- [Goal 1]:
Copy the lines of the listing starting at the line containing "At what coordinates should I click to accomplish: Click the" and ending at the line containing "(x=973, y=810)", reproducing each one exactly, with both of those lines included.

- [Excerpt to read]:
-- Begin --

Tuesday, October 30, 2007

Ooma debate

by alec on October 30, 2007

One of the more interesting unconference sessions today was the OOMA conversation.  Dennis Peng, product manager at OOMA, took part in a conversation with Tom Howe, moderated by Jon Arnold, about Ooma. 

Dennis positioned OOMA as allowing you "own your residential telephone service".  It costs $399 for the life of the product, and includes the basic three features of OOMA – instant second line, the broadband answering machine, and unlimited US calling.  One of the initial features that generated a lot of talk was the distributed termination feature, which naturally led to a discussion of privacy. 

A number of people commented on the ways that one might be able to tap into the distributed termination.  OOMA's strategy is to monitor for customer systems, and not route calls through systems that have been tapped.  After being pressed further, all Dennis would say was that the company takes privacy very very seriously.

-- End --

- [Dataset content]:
-- Begin --

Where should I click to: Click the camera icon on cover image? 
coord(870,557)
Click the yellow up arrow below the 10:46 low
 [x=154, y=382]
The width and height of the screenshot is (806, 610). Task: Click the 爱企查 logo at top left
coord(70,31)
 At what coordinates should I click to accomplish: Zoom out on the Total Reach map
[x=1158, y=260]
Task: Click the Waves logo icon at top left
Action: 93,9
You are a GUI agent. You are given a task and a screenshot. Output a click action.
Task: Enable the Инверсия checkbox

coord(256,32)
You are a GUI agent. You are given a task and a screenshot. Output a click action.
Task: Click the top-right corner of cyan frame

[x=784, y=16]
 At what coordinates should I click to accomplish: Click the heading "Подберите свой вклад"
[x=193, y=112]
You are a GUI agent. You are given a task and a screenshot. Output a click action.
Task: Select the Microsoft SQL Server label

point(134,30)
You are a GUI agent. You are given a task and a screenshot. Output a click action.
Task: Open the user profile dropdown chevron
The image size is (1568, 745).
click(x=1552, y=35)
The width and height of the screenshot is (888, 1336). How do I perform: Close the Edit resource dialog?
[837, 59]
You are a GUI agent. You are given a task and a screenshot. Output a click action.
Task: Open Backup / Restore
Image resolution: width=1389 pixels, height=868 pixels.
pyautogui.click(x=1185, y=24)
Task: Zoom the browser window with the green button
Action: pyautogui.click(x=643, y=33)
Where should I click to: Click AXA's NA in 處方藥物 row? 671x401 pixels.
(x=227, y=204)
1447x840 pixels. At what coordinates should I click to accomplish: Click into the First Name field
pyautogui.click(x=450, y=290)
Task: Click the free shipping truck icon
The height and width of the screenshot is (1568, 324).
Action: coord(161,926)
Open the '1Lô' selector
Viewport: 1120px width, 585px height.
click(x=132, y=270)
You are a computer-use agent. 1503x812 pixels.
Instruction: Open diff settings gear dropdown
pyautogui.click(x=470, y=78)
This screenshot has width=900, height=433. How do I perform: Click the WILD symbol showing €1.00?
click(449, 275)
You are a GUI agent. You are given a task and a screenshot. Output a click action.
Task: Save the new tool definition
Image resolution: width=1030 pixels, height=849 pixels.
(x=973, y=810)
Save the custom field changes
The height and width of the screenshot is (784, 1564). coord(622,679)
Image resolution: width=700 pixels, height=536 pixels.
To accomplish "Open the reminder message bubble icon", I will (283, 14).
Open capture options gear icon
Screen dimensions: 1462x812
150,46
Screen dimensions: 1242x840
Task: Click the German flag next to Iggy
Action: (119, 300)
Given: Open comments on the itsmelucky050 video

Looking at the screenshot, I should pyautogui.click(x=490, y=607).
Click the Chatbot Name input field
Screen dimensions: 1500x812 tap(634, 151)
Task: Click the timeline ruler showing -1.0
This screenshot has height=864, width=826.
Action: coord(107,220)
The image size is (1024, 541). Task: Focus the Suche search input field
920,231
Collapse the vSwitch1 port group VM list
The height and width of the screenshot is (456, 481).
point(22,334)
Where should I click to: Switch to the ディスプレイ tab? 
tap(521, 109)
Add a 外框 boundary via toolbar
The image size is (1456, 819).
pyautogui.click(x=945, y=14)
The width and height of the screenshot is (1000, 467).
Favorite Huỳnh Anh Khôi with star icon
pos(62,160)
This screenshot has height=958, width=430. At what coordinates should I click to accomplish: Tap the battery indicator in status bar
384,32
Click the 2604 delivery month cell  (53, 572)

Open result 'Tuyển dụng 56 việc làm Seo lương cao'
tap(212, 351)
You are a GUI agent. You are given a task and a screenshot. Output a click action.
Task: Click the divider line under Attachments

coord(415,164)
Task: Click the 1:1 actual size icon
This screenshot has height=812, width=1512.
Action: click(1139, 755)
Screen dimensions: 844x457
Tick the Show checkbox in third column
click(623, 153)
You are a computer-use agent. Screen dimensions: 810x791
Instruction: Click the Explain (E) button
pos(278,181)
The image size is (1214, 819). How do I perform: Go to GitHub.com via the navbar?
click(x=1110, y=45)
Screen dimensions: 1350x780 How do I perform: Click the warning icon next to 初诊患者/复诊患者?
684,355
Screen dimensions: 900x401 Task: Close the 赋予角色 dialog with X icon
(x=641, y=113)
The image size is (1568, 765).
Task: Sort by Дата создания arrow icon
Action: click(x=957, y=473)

-- End --

- [Goal 2]:
Summarize the Ooma debate post in two sentences.

- [Complete answer 1]:
 At what coordinates should I click to accomplish: Click the heading "Подберите свой вклад"
[x=193, y=112]
You are a GUI agent. You are given a task and a screenshot. Output a click action.
Task: Select the Microsoft SQL Server label

point(134,30)
You are a GUI agent. You are given a task and a screenshot. Output a click action.
Task: Open the user profile dropdown chevron
The image size is (1568, 745).
click(x=1552, y=35)
The width and height of the screenshot is (888, 1336). How do I perform: Close the Edit resource dialog?
[837, 59]
You are a GUI agent. You are given a task and a screenshot. Output a click action.
Task: Open Backup / Restore
Image resolution: width=1389 pixels, height=868 pixels.
pyautogui.click(x=1185, y=24)
Task: Zoom the browser window with the green button
Action: pyautogui.click(x=643, y=33)
Where should I click to: Click AXA's NA in 處方藥物 row? 671x401 pixels.
(x=227, y=204)
1447x840 pixels. At what coordinates should I click to accomplish: Click into the First Name field
pyautogui.click(x=450, y=290)
Task: Click the free shipping truck icon
The height and width of the screenshot is (1568, 324).
Action: coord(161,926)
Open the '1Lô' selector
Viewport: 1120px width, 585px height.
click(x=132, y=270)
You are a computer-use agent. 1503x812 pixels.
Instruction: Open diff settings gear dropdown
pyautogui.click(x=470, y=78)
This screenshot has width=900, height=433. How do I perform: Click the WILD symbol showing €1.00?
click(449, 275)
You are a GUI agent. You are given a task and a screenshot. Output a click action.
Task: Save the new tool definition
Image resolution: width=1030 pixels, height=849 pixels.
(x=973, y=810)

- [Complete answer 2]:
At an unconference session, Ooma product manager Dennis Peng spoke with Tom Howe in a conversation moderated by Jon Arnold, describing Ooma as costing $399 for the life of the product and including an instant second line, a broadband answering machine and unlimited US calling. The distributed termination feature raised privacy concerns; Ooma's strategy is to monitor customer systems and not route calls through tapped ones, and Dennis said the company takes privacy very seriously.